“Investire nella cultura”: studenti e lavoratori dello spettacolo uniti sul Facsal

07 Novembre 2020

Studenti costretti a seguire le lezioni da un computer e lavoratori del mondo della cultura a casa. L’ultimo decreto del governo ha chiuso le scuole superiori e gran parte dei corsi universitari mentre quello precedente aveva bloccato le attività di teatri e cinema ai quali da due giorni si sono aggiunti anche musei e mostre. “Hanno avuto mesi a disposizione per organizzare scuole e trasporti e ora siamo noi a pagare questa situazione” lamentano Alessandro Magrì e Giulia Sacchetti, studenti universitari di Lettere e Odontoiatria e rappresentanti del Collettivo Utopia che hanno organizzato un sit in sul Pubblico Passeggio.
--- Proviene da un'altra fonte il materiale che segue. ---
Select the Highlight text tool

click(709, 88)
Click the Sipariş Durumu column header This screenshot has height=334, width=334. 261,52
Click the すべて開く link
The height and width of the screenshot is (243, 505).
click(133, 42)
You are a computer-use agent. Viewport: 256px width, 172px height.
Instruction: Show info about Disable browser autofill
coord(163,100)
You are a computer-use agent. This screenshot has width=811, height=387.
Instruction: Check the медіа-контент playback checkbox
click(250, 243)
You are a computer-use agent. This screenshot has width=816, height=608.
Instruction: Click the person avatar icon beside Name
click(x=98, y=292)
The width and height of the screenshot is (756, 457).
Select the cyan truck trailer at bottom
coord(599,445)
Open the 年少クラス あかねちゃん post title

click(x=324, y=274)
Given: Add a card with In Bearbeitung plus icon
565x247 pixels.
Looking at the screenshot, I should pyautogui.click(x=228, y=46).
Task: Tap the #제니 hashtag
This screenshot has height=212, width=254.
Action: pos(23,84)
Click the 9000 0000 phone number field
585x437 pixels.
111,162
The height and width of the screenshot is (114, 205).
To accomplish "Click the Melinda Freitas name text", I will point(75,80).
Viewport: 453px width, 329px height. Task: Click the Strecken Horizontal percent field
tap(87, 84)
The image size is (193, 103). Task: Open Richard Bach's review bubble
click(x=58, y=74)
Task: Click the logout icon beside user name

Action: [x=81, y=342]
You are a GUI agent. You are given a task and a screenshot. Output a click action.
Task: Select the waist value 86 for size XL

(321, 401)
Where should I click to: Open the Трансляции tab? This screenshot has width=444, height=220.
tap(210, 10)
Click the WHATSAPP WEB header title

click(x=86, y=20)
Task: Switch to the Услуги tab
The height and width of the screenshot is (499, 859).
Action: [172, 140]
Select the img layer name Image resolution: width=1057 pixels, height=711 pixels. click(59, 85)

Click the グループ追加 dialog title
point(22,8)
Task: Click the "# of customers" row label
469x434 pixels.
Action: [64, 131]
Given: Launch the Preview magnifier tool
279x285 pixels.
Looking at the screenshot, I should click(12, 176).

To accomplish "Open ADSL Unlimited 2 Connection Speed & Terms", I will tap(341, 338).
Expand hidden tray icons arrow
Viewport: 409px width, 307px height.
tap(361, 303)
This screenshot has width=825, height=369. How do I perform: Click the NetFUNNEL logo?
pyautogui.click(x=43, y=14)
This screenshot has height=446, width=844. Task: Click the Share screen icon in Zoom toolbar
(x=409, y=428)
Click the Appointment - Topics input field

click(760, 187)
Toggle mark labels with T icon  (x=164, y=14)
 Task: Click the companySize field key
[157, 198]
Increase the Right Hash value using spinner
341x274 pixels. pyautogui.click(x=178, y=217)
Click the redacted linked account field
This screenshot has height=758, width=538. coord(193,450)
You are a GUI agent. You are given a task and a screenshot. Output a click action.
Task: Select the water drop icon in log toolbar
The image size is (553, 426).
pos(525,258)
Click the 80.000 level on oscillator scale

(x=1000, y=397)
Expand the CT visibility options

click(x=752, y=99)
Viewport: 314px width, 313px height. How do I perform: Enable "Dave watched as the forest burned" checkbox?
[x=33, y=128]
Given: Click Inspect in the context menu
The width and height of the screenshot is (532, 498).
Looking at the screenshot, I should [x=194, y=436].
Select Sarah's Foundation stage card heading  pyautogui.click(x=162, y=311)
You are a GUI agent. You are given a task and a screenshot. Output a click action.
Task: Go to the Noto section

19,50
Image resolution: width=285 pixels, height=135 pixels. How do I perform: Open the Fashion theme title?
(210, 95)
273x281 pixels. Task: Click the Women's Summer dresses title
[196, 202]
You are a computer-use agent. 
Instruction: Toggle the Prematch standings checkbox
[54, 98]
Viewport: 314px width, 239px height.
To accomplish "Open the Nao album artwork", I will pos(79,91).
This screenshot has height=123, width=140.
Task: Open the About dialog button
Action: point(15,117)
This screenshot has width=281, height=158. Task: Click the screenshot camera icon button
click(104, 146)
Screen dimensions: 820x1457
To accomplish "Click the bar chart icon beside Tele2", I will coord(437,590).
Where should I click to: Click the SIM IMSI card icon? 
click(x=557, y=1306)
Tra loro c’è anche Jaafar Mimou, studente al terzo anno di architettura che doveva vivere il suo primo anno in Inghilterra e invece si ritrova a seguire le lezioni da casa a Piacenza, “volevo anche imparare l’inglese, l’80% delle mia esperienza così è sprecata”. “Bisogna investire nella cultura, è fondamentale” dicono i ragazzi che si alternano al megafono raccogliendo gli applausi di una cinquantina di partecipanti. Una manifestazione pacifica sorvegliata dalle forze dell’ordine. Insieme agli studenti ci sono i lavoratori del mondo dello spettacolo come tecnici delle luci, del suono, sarte e truccatrici rimaste a casa da mesi. “Sono stati stanziati dei soldi per noi, sono mille euro per i mesi di giugno, luglio e agosto. Ci sembrano davvero un po’ pochi, così è difficile come potete immaginare” ci racconta Consuelo. “Molti stanno cambiando mestiere, così si perdono le professionalità acquisite nell’arco di 30 anni di carriera” spiega con rammarico Alessandro Gelmini, tecnico di teatro. “C’è disattenzione al settore culturale, tutti i teatri si erano adeguati ai protocolli, i contagi erano stati molto limitati” aggiunge la sarta Maria Rosaria De Riso. A seguire la manifestazione anche comuni cittadini come Ilaria Rabizzoli che commenta:“Io ho un lavoro ma sono qui perché un giorno potrebbe capitare a tutti di rimanere senza. Mi spiace però vedere che sono già state organizzate più manifestazioni da diversi settori. Il lavoro è uno solo, la manifestazione doveva unire tutti i settori”. A rappresentare l’amministrazione comunale di Piacenza per esprimere solidarietà era presente l’assessore alla Cultura, Jonathan Papamarenghi.